I had this great Venus Flytrap sitting in great spot and I forgot to pay attention to it. One day I looked at it and it was dead.

I couldn’t tell you if I noticed it go from a nice shade of green to pale green to brown around the edges.

All I know is that it did and it was too late to save it and I felt I had put my hands around it’s neck and killed it.

My poor little plant counted on me, it thrived under my care and then I ignored it and it died.

I felt the same way about my writing projects.

I felt horrible. I felt terrible.

Bursting with guilt brought on by my memory of my plant killing days, I took my laptop, my notes and jammed them into my backpack and put the works behind my door.

Problem solved!

I grew up with this story about Spirits and Ghosts hiding behind doors- so guess who started to have nightmares about doors slamming shut and getting her fingers cut off?

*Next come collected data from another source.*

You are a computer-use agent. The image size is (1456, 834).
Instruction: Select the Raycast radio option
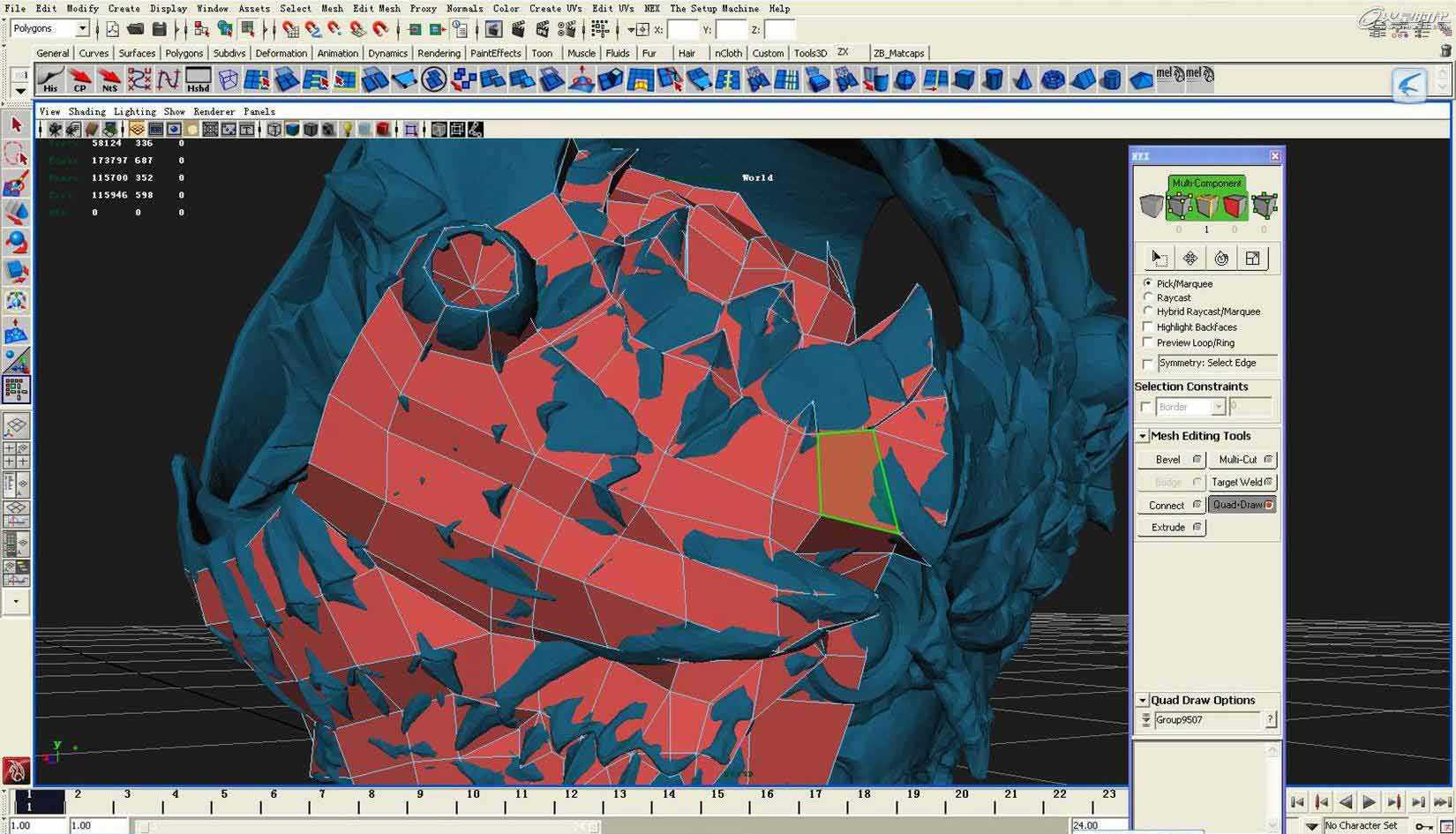(1148, 297)
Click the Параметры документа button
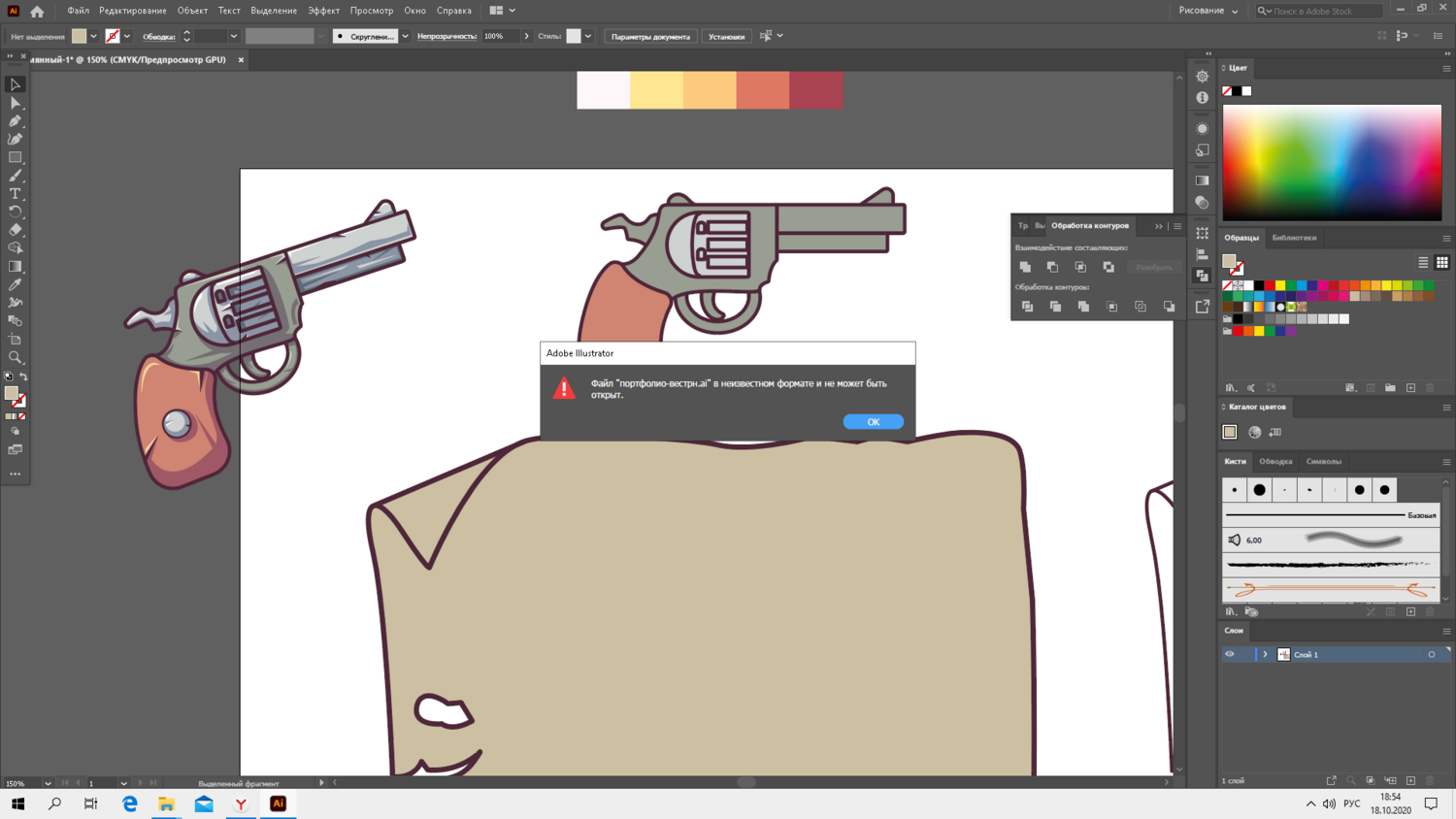The width and height of the screenshot is (1456, 819). click(x=650, y=37)
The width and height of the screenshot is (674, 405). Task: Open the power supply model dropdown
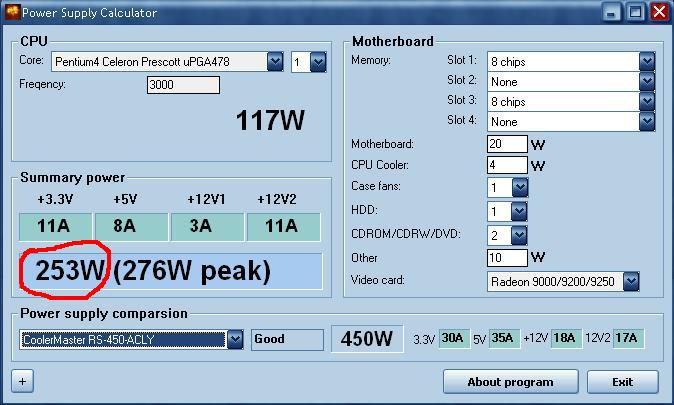[235, 339]
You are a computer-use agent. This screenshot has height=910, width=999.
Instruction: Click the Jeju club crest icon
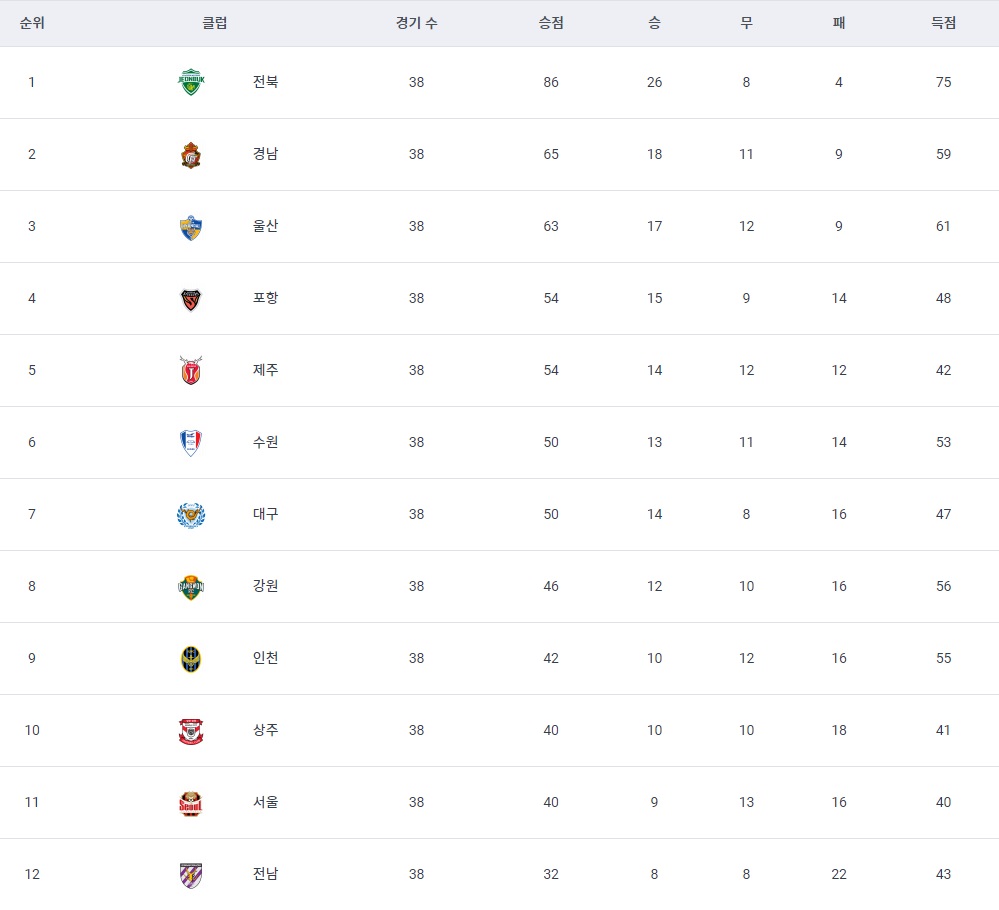point(191,371)
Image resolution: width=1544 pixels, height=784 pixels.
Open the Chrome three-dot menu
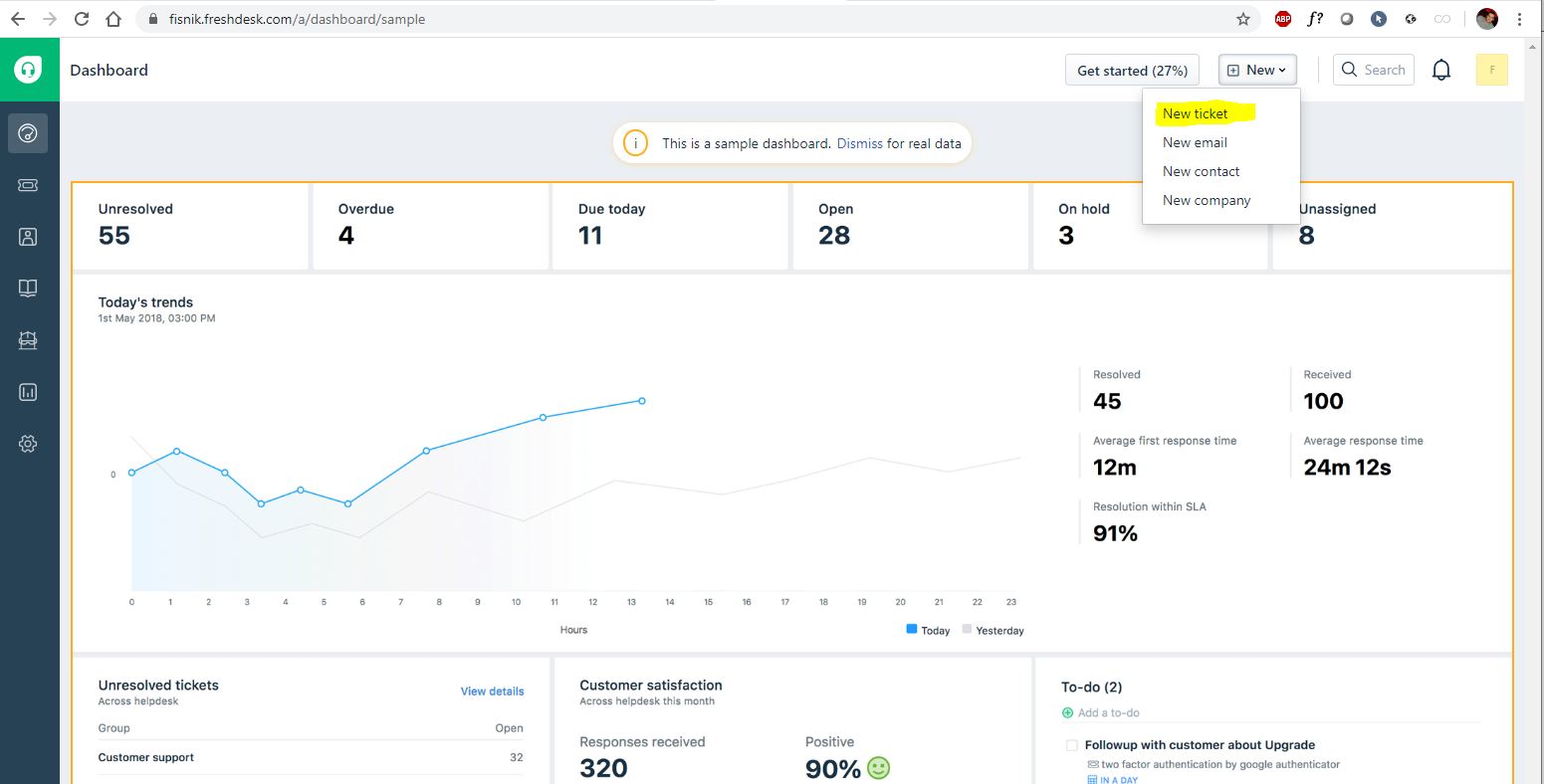click(x=1520, y=19)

Guess who had dreams about keys crawling up and down her arms and woke up scratching her arms like crazy?

So after weeks- weeks I tell you of having dreams about doors and keys trying to kill me I started to leave doors all over my house open and that’s when I found my neglected laptop and notes hanging from the back a door to a room that we don’t use anymore.

So why risk letting my own Nightmares eat away at my waking world and not in the happy productive way they usually do?

My creative hands have been tied.

That’s why.

And I’m angry about it- mostly I’m angry at myself.

In the age of social media- when most of us can pick up our phones and spew big ugly chunks out into the Universe I’ve decided to keep my monsters and demons, my devils to myself.

I had my reasons, and I’ve decided that those reasons were a bad idea.

Why rip out my own tongue and nail it to the wall when others are perfectly willing to do it for me?

And the beauty of it is, if I look at it that way-

nobody can sew body parts back together like this girl can.

The world is full of monstrous people saying and doing monstrous things to people they know! What they are willing to do people they don’t know will make your brain boil in your skull.

How could I not draw inspiration from that?  Why not bring those twisted creatures to my blog and in my own way celebrate them?

Buckle up you all, we are in for some fun.